ありとあらゆる新しい試みと挑戦が第1楽章で為され、それを引き受けるために第2楽章は緩徐楽章で、第3楽章はスケルツォでという「スタイル」が出来上がっても、それらすべてを引き受けて「けり」をつける最終楽章はどうすべきかという「形式上の問題」は残り続けるのです。
ベートーベンはここでは「変奏曲形式」を用いることでこの「音楽史上の奇蹟」を見事に締めくくってみせたのですが、それは必ずしも常に使える手段ではありませんでした。

しかしながら、この「エロイカ」の登場によって、「交響曲」という音楽形式はコンサートの前座を務める軽い音楽からクラシック音楽の王道へと変身を遂げた事は事実です。
そして、それはまさに「これからは新しい道を進もうと思う」と述べた若きベートーベンの言葉が、一つの到達点となって結実した作品でもあったのです。


指揮棒一本を手にした渡り職人

ヤッシャ・ホーレンシュタインと言う名前も今ではかなり忘却の彼方に沈みつつあります。第2次大戦は多くの音楽家に苦難をもたらしたのですが、このホーレンシュタインもその典型のような音楽家人生を強いられました。
ホーレンシュタインはフルトヴェングラーの助手として修行を重ね、若くしてデュッセルドルフ・オペラの音楽総監督に就任するなど順調にキャリアの第一歩を踏み出しています。しかし、1933年にナチスが政権するとユダヤ人だった彼の境遇は一変し、結局はアメリカへの亡命を余儀なくされます。
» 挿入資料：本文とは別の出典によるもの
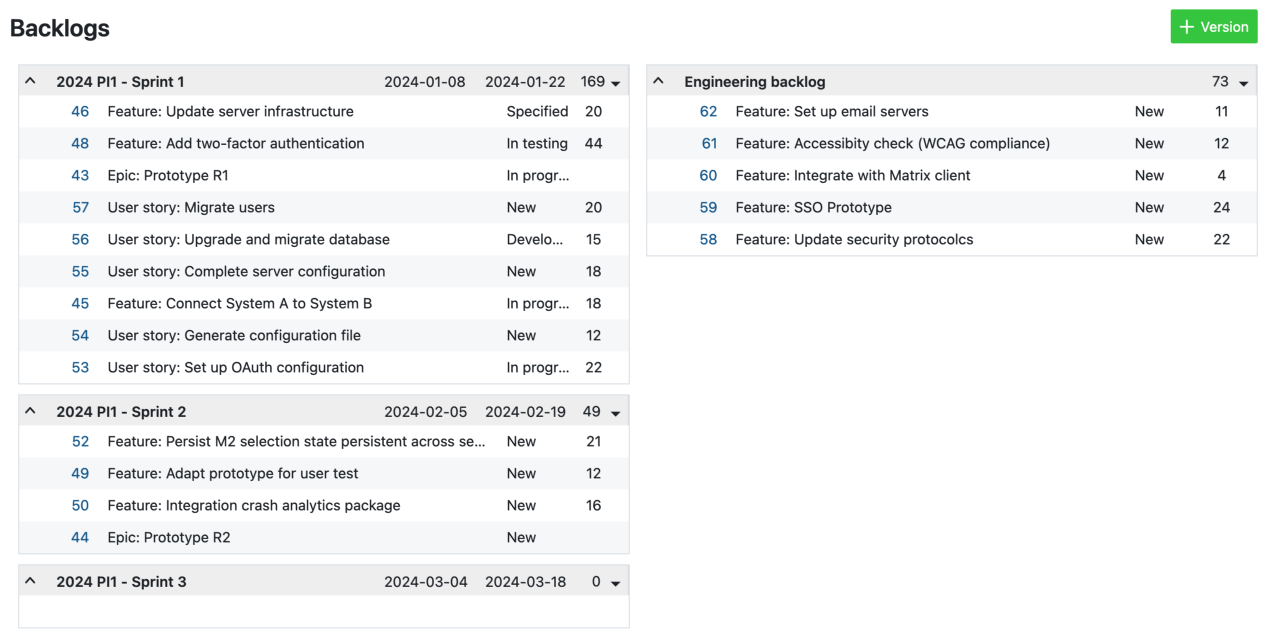Open work package ID 52 link
Image resolution: width=1271 pixels, height=636 pixels.
tap(80, 441)
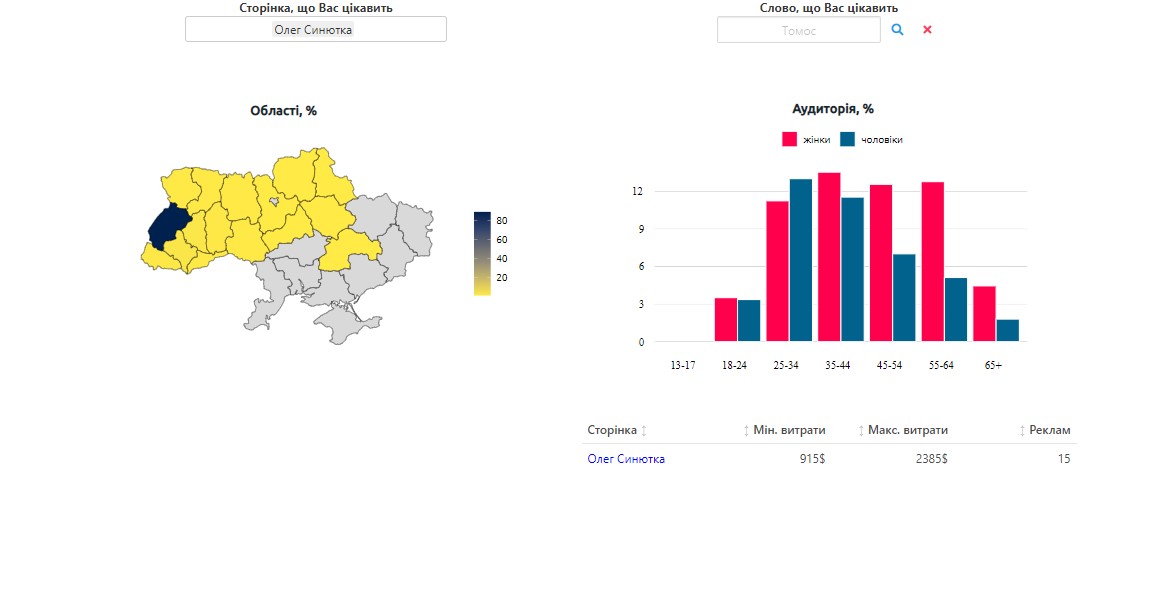1164x593 pixels.
Task: Toggle жінки series in chart legend
Action: (x=806, y=140)
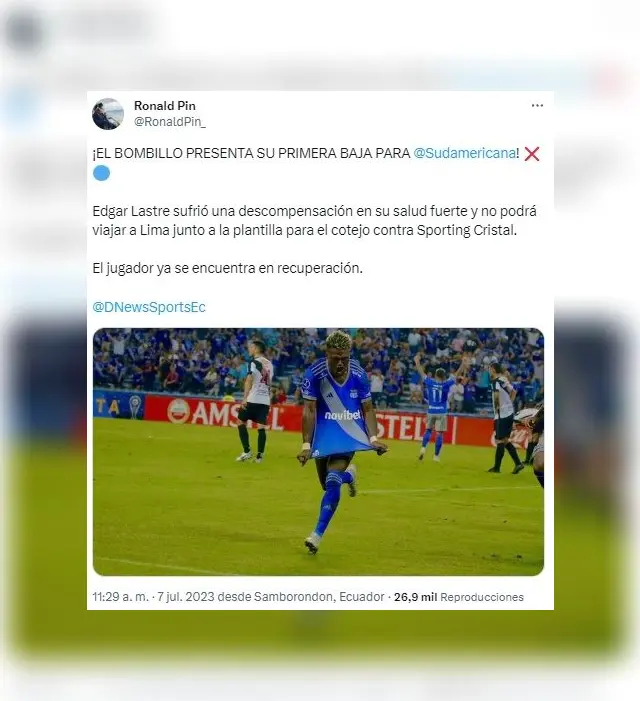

そして、不思議なのは、戦争が終わってヨーロッパの楽団に復帰するものの最後まで特定の楽団のシェフというポストを得られなかったことです。
もちろん、能力がなければそれも仕方のない話なのですが、残された録音を聞けば分かるように指揮者としての能力は半端ではないことがよく分かります。とりわけ、ブルックナーやマーラーを得意としたことからも分かるように、大規模な編成のオケを完璧にコントロールする能力は抜きんでていたと言われます。(伝聞系なのは彼のマーラーやブルックナーを聞いたのははるか昔のことなので余り記憶がさだかでないからです。^^:)
それ故に、客演指揮だけでその指揮者人生を終わったのですが、どんなオーケストラに招かれてもそれなりの音楽に仕上げてしまうと言う凄技を持っていました。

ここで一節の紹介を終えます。